The 2026 conference builds on this legacy by centering its theme around Sovereignty by Design, mobilizing action to reshape Canada's Science, Technology, and Innovation capacity across all disciplines, sectors, and regions, including Indigenous knowledge.
How CSPC 2018 Influenced Canadian Science Policy After Ottawa
The 2018 CSPC didn't just generate conversation — it generated consequences. If you tracked Canadian science policy in the months following the conference, you'd notice its fingerprints. Policy coordination between provincial and federal funding bodies tightened, with Ontario Centres of Excellence and NSERC actively working to eliminate duplicated peer review processes. Federal infrastructure commitments of $2.8 billion signaled that the once-in-a-lifetime collaboration opportunity delegates discussed wasn't just rhetoric.

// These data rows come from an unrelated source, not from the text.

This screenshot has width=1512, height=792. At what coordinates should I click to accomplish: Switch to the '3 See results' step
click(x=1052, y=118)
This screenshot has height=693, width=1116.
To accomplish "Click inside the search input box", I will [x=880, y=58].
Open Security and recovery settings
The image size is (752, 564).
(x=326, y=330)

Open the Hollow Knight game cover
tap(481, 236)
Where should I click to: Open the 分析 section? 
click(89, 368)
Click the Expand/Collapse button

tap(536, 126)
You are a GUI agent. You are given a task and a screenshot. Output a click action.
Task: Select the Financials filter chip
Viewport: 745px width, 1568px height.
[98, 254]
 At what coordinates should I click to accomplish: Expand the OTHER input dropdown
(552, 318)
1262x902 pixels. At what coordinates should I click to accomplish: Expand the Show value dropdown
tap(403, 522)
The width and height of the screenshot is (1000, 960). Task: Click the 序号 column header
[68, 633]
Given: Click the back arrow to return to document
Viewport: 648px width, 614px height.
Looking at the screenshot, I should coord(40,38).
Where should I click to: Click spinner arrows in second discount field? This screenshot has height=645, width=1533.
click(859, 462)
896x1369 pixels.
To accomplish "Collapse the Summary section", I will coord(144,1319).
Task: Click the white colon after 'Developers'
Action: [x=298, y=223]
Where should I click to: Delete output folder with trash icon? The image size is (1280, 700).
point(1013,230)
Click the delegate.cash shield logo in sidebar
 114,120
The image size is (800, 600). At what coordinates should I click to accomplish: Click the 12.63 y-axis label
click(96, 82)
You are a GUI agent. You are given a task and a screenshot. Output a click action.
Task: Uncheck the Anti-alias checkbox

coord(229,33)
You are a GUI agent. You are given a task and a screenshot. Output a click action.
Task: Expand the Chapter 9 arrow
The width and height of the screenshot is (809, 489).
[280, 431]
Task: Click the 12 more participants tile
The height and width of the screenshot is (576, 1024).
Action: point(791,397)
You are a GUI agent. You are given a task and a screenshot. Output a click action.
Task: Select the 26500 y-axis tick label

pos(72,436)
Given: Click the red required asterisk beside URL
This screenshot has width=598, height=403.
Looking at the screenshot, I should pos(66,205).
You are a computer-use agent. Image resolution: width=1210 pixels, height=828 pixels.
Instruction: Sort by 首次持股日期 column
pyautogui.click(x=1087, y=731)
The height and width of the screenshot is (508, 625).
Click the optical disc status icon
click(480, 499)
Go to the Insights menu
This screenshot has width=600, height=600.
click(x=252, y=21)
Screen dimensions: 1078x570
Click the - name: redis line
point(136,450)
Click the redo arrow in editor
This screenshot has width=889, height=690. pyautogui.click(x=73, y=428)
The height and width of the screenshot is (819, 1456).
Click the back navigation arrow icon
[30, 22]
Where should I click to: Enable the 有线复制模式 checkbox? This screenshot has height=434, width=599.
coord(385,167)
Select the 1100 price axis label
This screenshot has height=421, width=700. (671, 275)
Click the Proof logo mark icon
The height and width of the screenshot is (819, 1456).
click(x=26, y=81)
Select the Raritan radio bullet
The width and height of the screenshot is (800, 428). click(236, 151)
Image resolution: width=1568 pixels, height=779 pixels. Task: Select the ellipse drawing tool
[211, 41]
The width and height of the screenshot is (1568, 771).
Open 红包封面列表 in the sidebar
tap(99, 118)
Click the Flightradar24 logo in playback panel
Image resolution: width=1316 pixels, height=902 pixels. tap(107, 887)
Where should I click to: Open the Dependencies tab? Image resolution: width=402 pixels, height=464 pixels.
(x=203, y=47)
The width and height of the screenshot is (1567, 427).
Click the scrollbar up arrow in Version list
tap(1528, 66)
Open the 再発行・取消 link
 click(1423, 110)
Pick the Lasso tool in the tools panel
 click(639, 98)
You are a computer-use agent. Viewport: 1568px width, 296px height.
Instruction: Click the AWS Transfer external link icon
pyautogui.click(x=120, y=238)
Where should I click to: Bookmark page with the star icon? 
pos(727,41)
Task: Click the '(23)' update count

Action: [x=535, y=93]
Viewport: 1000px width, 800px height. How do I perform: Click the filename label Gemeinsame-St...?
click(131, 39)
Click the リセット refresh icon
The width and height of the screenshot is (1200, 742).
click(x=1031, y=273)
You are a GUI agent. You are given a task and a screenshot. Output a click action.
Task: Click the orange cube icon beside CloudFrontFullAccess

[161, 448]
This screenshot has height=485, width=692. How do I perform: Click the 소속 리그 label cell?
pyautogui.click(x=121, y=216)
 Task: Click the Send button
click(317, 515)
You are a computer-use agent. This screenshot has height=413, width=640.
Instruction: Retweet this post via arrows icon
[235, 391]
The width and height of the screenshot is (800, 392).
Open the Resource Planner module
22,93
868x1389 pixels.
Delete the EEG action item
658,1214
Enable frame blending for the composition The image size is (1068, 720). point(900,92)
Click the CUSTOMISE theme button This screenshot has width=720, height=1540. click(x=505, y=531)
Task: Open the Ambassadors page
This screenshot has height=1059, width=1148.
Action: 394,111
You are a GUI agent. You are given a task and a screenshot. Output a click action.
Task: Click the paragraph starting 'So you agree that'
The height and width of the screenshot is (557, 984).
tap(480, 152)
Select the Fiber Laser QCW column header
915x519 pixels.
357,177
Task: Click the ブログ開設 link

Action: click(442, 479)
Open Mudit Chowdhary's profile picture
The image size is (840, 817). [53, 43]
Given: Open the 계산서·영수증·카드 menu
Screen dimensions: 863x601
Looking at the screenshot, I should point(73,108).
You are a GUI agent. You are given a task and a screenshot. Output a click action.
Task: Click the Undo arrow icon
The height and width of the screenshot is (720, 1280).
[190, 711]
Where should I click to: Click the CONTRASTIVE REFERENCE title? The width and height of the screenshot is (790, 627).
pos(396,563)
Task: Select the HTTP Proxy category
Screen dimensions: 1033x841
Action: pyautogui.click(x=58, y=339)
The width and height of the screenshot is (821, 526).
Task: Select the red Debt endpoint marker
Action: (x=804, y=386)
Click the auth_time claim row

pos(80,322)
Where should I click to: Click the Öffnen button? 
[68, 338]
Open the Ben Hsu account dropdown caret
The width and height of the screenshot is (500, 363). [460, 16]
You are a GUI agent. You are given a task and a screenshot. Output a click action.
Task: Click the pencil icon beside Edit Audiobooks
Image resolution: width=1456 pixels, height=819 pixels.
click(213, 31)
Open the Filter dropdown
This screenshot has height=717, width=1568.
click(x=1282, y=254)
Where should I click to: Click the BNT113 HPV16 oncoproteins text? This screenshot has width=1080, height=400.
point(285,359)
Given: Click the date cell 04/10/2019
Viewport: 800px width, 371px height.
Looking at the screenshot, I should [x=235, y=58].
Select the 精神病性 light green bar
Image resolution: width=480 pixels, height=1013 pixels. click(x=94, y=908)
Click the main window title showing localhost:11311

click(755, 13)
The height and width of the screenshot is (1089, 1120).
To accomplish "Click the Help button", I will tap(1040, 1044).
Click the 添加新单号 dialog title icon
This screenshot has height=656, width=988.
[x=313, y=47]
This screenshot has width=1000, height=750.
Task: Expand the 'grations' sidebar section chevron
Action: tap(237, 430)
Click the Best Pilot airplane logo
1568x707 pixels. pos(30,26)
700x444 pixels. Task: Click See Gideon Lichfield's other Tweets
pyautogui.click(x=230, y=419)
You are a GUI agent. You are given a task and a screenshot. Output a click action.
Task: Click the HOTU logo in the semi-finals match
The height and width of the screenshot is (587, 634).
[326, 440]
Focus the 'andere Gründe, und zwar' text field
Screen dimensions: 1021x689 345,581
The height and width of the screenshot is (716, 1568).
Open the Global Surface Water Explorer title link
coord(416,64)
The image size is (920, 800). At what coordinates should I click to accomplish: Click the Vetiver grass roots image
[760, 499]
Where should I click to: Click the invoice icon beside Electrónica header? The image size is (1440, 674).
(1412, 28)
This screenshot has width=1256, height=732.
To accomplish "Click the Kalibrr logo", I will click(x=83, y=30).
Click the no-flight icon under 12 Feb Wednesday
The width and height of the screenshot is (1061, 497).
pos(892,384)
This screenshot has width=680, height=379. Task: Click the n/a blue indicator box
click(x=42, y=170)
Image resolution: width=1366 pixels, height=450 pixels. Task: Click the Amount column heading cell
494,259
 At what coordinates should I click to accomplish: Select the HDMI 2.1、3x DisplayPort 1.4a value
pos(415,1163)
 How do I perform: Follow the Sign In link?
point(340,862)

Indigenous inclusion moved from a talking point to a structural concern, with governments beginning to recognize Indigenous knowledge systems within broader science policy frameworks. Colleges gained stronger footing in consultations that previously excluded them. You'd also see renewed momentum around evidence-based decision making and expert panels, reflecting the conference's push for transparent, coordinated national and international science strategies. The Canadian Science Policy Centre continued this tradition of impactful engagement, with MDPI Canada later hosting a panel at the 17th Annual CSPC Conference exploring trust in science and approaches to scientific communication and misinformation. The organization has since formalized this commitment through its Strategic Plan for 2025–2030, titled "Imagining Canada's Future: Connecting Science, Innovation and Policy for Greater Prosperity," outlining initiatives such as a Connection Hub, Knowledge Mobilizers, and a Talent Incubator to strengthen Canada's science and innovation policy ecosystem.